• [PROBLEM TO SOLVE]: Quote word for word the lines from the one containing "Where should I" up to and including the last line, leaving out the pictures.

• [SUPPLIED DATA]:
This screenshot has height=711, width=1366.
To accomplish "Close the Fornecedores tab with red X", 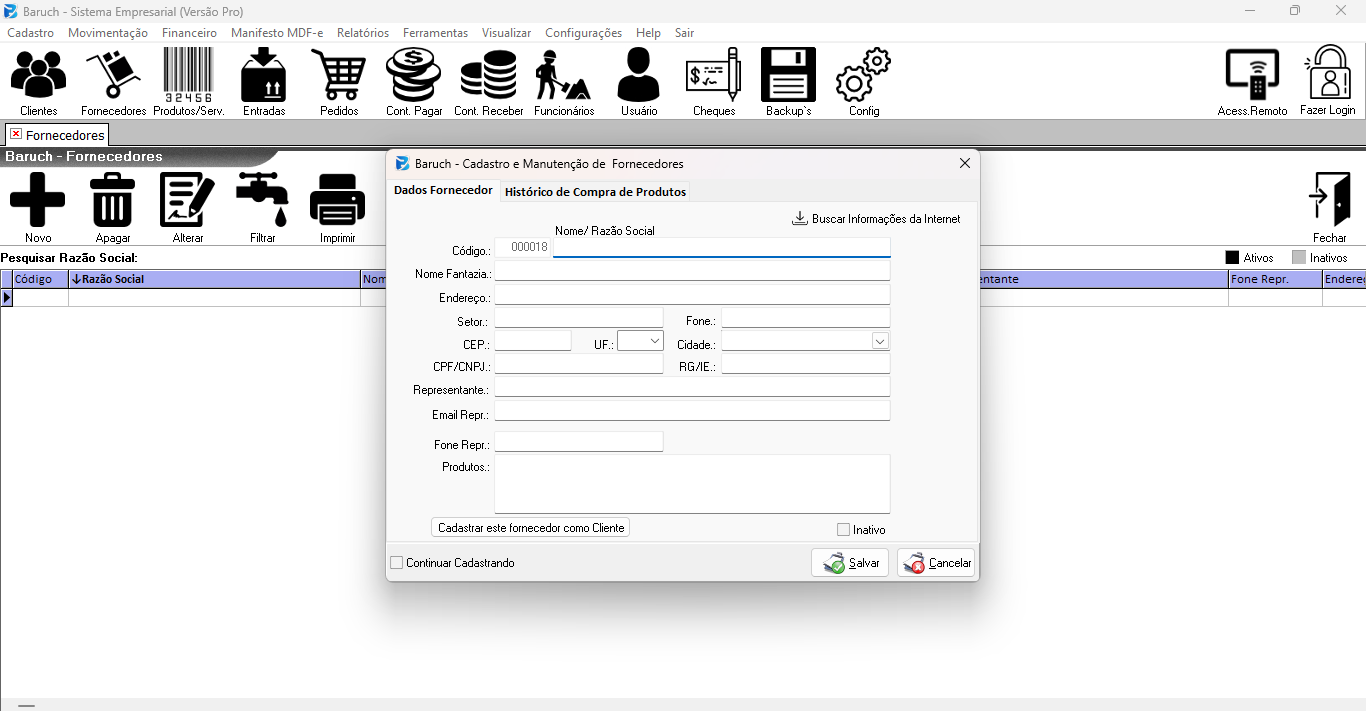I will tap(15, 134).
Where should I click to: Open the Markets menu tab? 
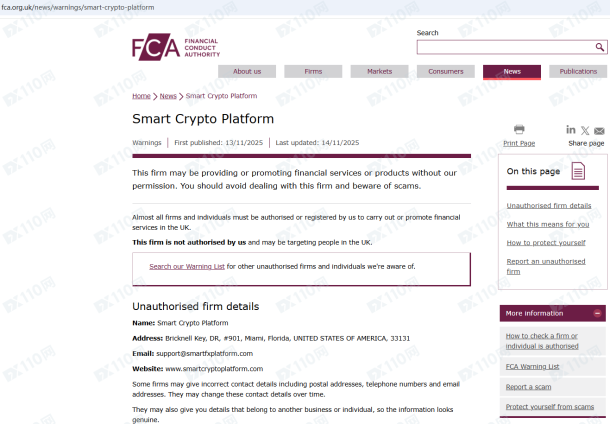(x=379, y=72)
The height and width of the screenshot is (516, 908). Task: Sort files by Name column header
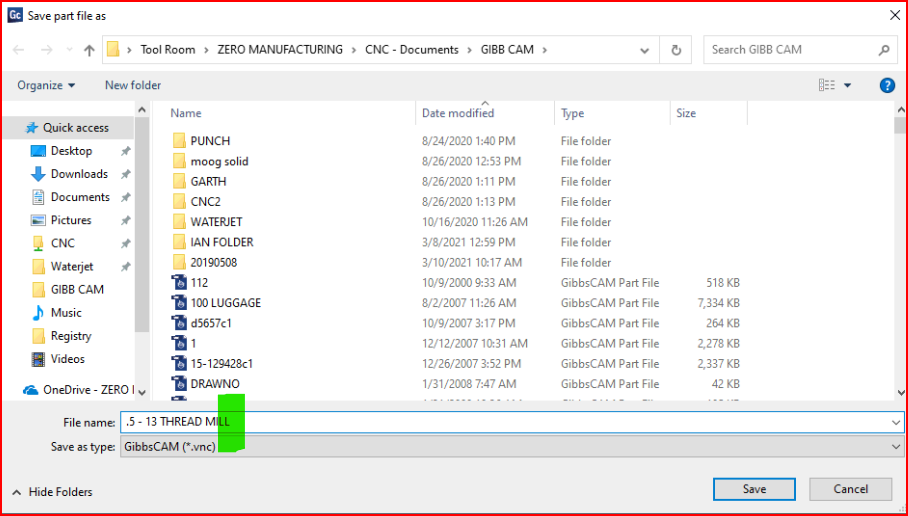click(x=186, y=114)
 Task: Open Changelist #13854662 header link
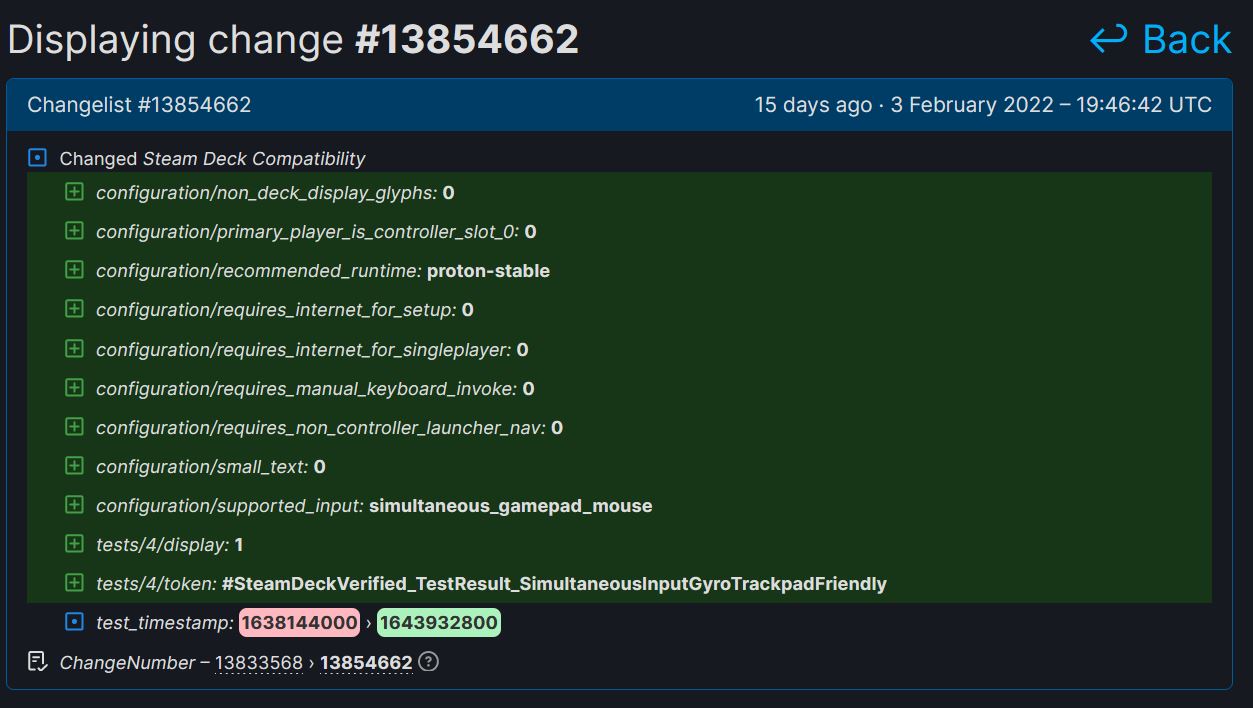click(x=139, y=105)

• [CORRECT RESULT]:
Where should I click to: Open the Markets menu tab? 
(x=379, y=72)
The height and width of the screenshot is (516, 908). Task: Sort files by Name column header
click(x=186, y=114)
 Task: Open Changelist #13854662 header link
click(x=139, y=105)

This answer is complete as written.